Al-MPS Obstructs EMT in Breast Cancer by Inhibiting Lipid Metabolism via miR-215-5p/SREBP1.

Abstract

Alkali-extractable mycelial polysaccharide (Al-MPS) is a natural macromolecular polymer that has shown anti-hyperlipidemic and antitumor abilities. This study investigates the mechanism by which Al-MPS inhibits lipid metabolism and epithelial-mesenchymal transition (EMT) in breast cancer (BC). BC cells (MCF-7 and MDA-MB-231) were transfected and/or treated with Al-MPS. CCK-8, Transwell, and scratch assays were used to evaluate the tumorigenic behaviors of BC cells. The expression levels of SREBP1, E-cadherin, N-cadherin, Snail, vimentin, FASN, ACLY, and ACECS1 in BC cells were detected by Western blotting.
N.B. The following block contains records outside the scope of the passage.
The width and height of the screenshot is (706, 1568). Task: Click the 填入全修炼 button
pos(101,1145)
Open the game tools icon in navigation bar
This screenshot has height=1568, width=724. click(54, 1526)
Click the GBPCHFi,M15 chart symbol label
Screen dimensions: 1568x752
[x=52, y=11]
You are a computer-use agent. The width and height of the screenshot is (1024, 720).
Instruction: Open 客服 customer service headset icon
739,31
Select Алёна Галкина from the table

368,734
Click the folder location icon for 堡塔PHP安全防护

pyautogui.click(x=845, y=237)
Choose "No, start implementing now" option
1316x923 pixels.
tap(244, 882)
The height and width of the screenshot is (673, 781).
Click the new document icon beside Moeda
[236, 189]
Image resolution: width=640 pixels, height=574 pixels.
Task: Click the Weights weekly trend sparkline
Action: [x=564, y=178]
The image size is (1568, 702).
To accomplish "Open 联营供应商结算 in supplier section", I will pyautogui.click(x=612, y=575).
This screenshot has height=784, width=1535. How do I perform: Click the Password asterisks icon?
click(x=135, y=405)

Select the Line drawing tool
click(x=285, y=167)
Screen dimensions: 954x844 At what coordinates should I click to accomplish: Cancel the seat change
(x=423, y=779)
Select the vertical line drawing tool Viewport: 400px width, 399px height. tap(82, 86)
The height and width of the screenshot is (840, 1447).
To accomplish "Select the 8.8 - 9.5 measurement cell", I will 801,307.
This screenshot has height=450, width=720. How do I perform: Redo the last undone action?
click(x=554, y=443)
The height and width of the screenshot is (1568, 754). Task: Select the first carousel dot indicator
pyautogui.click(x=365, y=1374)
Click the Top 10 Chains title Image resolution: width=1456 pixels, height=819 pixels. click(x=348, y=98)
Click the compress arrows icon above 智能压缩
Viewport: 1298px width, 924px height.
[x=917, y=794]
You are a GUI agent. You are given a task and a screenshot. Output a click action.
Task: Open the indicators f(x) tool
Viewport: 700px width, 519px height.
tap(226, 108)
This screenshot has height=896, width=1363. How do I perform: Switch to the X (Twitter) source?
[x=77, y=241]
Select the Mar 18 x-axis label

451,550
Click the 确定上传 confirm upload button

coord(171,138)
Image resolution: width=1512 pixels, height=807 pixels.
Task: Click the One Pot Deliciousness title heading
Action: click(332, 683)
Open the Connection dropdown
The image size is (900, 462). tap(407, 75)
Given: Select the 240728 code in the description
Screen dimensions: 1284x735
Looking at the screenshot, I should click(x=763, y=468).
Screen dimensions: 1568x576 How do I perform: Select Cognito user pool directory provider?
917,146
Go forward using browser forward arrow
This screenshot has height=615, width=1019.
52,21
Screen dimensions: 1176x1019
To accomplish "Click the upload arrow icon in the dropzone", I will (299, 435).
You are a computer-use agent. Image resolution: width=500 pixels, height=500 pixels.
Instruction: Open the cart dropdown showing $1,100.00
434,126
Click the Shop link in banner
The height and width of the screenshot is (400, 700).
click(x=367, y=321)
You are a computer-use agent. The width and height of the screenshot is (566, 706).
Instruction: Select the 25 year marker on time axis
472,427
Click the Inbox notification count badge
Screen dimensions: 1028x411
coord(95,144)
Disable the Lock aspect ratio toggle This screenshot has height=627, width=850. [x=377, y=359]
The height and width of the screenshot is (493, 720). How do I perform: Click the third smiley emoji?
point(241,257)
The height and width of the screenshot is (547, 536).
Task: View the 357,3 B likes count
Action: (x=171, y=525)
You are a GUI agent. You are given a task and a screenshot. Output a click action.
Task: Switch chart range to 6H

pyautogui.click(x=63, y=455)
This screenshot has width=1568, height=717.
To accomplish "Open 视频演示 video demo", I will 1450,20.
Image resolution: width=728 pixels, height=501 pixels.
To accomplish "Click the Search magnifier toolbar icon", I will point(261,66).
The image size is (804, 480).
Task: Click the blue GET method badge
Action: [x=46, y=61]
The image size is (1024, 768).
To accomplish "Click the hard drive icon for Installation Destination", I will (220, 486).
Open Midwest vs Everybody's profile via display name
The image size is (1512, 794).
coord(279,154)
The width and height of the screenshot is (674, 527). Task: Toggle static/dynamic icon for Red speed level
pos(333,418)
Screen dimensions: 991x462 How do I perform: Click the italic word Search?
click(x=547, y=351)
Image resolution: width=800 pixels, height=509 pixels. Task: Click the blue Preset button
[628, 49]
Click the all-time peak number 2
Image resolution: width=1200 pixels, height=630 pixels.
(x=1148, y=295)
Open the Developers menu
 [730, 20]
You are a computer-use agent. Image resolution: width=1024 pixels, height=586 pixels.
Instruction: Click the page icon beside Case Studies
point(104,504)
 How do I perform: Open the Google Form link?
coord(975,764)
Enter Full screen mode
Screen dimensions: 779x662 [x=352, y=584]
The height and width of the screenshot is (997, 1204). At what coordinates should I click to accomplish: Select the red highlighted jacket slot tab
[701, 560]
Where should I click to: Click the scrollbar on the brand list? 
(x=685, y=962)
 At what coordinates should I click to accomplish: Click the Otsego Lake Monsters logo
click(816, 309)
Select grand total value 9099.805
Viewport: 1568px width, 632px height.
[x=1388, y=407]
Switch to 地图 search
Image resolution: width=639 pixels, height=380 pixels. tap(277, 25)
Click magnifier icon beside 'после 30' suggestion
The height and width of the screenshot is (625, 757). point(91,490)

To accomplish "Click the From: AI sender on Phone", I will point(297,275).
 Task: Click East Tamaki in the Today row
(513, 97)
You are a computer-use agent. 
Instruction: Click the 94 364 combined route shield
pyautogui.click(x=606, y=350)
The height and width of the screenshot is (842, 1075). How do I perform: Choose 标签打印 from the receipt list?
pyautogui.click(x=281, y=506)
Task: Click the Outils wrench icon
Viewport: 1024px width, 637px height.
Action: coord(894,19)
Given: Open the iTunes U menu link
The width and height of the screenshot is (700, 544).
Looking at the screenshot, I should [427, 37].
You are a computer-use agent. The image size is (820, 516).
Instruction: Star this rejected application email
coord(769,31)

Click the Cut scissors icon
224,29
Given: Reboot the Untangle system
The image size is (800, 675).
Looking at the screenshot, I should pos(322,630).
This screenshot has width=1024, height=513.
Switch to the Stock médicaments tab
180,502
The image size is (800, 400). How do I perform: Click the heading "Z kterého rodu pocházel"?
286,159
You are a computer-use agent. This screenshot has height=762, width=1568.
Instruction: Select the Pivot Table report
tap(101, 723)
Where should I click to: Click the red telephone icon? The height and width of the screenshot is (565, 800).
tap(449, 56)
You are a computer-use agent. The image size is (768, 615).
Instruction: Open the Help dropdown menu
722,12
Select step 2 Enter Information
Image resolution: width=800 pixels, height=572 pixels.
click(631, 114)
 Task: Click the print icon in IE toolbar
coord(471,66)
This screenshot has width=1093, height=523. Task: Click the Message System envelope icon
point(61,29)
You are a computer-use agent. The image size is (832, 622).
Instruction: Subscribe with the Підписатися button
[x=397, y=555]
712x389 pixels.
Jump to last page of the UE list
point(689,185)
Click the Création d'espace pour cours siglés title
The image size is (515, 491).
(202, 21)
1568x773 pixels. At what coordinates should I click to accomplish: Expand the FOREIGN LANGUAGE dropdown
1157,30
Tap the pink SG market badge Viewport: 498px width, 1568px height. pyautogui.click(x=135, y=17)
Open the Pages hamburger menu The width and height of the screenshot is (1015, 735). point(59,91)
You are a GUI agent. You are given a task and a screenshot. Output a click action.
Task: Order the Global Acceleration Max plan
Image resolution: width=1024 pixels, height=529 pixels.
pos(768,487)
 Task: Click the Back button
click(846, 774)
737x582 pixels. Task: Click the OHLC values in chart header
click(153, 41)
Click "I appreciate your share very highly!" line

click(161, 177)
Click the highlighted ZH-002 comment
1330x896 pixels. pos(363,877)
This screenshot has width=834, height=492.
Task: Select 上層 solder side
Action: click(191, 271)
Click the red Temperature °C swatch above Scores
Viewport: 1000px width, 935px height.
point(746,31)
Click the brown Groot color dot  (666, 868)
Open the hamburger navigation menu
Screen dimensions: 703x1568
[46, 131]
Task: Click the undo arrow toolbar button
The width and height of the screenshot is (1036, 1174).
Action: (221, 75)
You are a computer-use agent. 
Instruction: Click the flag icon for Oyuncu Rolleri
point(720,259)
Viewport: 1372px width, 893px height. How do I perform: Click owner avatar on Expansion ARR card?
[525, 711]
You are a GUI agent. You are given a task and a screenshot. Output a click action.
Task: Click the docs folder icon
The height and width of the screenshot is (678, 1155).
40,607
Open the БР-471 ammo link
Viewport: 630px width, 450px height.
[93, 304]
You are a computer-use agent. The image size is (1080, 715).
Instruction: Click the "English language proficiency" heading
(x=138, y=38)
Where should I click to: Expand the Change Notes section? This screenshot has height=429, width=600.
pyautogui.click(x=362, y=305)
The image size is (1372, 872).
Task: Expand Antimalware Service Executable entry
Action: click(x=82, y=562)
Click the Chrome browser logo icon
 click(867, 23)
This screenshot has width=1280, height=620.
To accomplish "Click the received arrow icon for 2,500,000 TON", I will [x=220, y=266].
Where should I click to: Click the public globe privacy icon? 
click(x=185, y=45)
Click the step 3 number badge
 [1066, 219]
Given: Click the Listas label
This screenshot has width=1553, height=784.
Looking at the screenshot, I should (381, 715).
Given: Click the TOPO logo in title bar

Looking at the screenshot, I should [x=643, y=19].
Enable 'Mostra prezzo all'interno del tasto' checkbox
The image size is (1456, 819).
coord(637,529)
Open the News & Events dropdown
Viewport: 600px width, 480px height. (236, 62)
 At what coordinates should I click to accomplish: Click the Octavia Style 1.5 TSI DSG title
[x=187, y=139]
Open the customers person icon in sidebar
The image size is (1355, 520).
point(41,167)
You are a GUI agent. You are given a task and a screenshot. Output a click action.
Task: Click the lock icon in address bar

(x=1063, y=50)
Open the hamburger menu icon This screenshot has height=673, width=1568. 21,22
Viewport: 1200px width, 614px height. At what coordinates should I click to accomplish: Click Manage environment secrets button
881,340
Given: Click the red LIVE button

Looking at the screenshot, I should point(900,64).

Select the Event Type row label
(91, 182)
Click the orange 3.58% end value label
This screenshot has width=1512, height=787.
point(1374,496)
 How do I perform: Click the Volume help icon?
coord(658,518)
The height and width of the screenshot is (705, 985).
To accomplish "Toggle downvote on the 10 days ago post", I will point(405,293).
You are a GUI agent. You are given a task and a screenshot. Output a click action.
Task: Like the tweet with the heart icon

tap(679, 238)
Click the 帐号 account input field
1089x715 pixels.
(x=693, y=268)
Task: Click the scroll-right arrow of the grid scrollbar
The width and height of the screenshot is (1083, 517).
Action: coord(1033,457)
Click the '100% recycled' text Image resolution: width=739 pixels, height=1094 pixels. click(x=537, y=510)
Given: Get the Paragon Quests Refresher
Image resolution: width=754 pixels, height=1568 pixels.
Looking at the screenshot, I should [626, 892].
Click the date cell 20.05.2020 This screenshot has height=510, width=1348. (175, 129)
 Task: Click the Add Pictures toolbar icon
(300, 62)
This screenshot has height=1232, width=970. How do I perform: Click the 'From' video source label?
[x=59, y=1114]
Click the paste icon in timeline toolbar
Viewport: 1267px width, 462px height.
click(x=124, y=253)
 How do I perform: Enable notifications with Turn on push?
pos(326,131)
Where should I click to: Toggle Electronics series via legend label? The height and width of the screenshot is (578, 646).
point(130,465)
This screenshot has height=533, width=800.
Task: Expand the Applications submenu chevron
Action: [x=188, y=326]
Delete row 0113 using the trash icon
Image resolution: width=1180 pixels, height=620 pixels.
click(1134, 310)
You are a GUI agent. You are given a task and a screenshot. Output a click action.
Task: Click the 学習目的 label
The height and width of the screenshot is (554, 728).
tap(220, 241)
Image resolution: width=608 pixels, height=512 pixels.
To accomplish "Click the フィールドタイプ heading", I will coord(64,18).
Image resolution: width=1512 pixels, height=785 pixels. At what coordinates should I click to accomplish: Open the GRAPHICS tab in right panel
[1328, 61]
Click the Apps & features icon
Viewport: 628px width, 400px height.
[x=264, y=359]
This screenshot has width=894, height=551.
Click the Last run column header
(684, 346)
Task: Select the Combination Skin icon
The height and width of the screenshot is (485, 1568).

Dual-luciferase reporter and RNA pull-down assays were performed to verify the binding between miR-215-5p and SREBP1 mRNA. Nude mice were injected with MDA-MB-231 cells and treated with Al-MPS. The changes in tumor volume and protein expression were monitored. miR-215-5p was downregulated and SREBP1 was upregulated in BC. Al-MPS increased miR-215-5p expression and inhibited SREBP1 expression, lipid metabolism, and EMT in BC. Inhibition of miR-215-5p or overexpression of SREBP1 promoted the tumorigenic behaviors of BC cells by stimulating lipid metabolism and counteracted the antitumor effect of Al-MPS. SREBP1 was a downstream target of miR-215-5p. In conclusion, Al-MPS inhibits lipid metabolism and EMT in BC via the miR-215-5p/SREBP1 axis. This study supports the application of polysaccharides in cancer treatment and the molecules regulated by Al-MPS may be used as biomarkers or therapeutic targets for BC.